■ What to produce
Your reply must contain exactly the lines running from the one with "The height and width of the screenshot is (812, 1488)." to the last line of the entries below, both included, and no other lines.

■ Provided data
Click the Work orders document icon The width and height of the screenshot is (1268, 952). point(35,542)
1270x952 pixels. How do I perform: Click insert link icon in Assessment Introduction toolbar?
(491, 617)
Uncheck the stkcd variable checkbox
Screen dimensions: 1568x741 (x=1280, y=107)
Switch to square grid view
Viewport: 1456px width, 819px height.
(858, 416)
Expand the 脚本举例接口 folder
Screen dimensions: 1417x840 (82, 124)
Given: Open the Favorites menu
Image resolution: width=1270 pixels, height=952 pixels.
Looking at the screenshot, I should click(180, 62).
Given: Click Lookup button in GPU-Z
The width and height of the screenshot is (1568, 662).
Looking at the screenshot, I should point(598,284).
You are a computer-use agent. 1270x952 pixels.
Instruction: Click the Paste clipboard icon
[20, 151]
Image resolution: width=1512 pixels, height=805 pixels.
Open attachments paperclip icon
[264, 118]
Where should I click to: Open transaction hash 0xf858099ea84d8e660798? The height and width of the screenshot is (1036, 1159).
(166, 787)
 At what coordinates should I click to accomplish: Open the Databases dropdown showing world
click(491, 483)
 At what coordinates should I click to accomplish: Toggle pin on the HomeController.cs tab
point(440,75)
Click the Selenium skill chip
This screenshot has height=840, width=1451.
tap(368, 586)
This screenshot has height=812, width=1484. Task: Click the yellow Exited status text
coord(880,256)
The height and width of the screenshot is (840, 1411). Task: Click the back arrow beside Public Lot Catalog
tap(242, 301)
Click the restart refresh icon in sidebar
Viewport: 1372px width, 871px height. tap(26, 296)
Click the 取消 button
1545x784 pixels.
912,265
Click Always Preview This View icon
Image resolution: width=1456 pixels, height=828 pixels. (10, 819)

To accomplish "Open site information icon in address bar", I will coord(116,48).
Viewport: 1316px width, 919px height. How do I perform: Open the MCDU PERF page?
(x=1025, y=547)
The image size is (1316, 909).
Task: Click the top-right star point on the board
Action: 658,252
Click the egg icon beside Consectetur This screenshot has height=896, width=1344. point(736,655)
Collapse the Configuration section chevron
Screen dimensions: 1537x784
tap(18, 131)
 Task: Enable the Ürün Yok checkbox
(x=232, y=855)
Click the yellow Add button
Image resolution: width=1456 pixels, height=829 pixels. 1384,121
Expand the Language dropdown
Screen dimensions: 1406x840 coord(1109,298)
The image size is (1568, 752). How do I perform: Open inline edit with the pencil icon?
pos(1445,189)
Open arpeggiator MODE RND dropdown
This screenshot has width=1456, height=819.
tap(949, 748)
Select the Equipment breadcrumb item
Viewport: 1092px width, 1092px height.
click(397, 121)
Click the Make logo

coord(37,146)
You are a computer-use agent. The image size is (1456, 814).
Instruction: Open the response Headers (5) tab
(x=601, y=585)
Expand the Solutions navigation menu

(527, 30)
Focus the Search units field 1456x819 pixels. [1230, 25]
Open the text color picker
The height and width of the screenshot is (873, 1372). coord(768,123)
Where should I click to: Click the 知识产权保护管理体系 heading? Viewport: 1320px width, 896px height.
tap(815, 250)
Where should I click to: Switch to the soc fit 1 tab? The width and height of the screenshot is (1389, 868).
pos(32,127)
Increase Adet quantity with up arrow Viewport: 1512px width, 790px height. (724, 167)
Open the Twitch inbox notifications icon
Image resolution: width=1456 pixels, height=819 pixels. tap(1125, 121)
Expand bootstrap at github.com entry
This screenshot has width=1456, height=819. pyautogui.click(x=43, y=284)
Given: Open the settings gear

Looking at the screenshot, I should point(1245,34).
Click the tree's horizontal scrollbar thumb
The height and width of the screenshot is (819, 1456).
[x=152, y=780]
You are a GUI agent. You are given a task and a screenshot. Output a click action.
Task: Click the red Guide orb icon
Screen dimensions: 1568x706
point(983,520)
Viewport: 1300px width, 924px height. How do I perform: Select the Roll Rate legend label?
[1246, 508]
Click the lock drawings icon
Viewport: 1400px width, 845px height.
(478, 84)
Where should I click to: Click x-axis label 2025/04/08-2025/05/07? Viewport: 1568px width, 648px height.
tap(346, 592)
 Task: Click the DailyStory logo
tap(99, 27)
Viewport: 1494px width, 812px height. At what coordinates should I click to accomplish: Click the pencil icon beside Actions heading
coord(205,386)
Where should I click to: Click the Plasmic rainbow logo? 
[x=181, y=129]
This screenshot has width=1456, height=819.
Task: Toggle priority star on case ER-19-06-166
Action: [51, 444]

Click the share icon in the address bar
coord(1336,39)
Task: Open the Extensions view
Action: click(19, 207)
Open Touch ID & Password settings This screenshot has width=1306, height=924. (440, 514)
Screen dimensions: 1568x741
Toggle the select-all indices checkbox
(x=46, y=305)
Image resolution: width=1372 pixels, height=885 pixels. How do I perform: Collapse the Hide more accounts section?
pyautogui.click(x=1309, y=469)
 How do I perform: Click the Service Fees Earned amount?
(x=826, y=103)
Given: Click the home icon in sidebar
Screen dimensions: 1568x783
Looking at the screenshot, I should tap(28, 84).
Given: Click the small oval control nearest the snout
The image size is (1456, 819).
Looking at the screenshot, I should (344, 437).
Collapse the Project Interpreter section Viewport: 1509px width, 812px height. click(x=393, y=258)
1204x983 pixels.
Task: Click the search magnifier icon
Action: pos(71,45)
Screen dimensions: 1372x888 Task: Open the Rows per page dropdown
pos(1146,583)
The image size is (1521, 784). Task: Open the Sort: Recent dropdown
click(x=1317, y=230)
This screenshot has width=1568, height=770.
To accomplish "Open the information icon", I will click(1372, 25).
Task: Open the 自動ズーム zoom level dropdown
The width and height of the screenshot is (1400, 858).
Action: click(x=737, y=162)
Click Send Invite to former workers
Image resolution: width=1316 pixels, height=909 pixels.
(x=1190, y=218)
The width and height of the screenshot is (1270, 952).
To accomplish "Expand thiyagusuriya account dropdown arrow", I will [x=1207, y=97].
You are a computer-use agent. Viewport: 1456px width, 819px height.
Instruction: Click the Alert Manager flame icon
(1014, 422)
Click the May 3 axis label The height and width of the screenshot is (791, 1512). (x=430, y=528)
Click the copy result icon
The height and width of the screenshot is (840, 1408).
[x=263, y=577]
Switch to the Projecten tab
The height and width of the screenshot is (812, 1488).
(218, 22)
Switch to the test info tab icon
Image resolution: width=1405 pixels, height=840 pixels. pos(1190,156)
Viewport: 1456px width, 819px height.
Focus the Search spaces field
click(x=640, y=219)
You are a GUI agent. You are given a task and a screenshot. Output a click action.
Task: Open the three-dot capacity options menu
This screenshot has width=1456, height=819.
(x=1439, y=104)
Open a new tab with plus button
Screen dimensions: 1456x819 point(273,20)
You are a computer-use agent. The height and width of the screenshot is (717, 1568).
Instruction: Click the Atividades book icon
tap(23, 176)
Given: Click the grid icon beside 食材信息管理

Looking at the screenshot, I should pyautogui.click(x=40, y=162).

■ The answer
The height and width of the screenshot is (812, 1488).
(218, 22)
Switch to the test info tab icon
Image resolution: width=1405 pixels, height=840 pixels. pos(1190,156)
Viewport: 1456px width, 819px height.
Focus the Search spaces field
click(x=640, y=219)
You are a GUI agent. You are given a task and a screenshot. Output a click action.
Task: Open the three-dot capacity options menu
This screenshot has width=1456, height=819.
(x=1439, y=104)
Open a new tab with plus button
Screen dimensions: 1456x819 point(273,20)
You are a computer-use agent. The height and width of the screenshot is (717, 1568).
Instruction: Click the Atividades book icon
tap(23, 176)
Given: Click the grid icon beside 食材信息管理

Looking at the screenshot, I should pyautogui.click(x=40, y=162).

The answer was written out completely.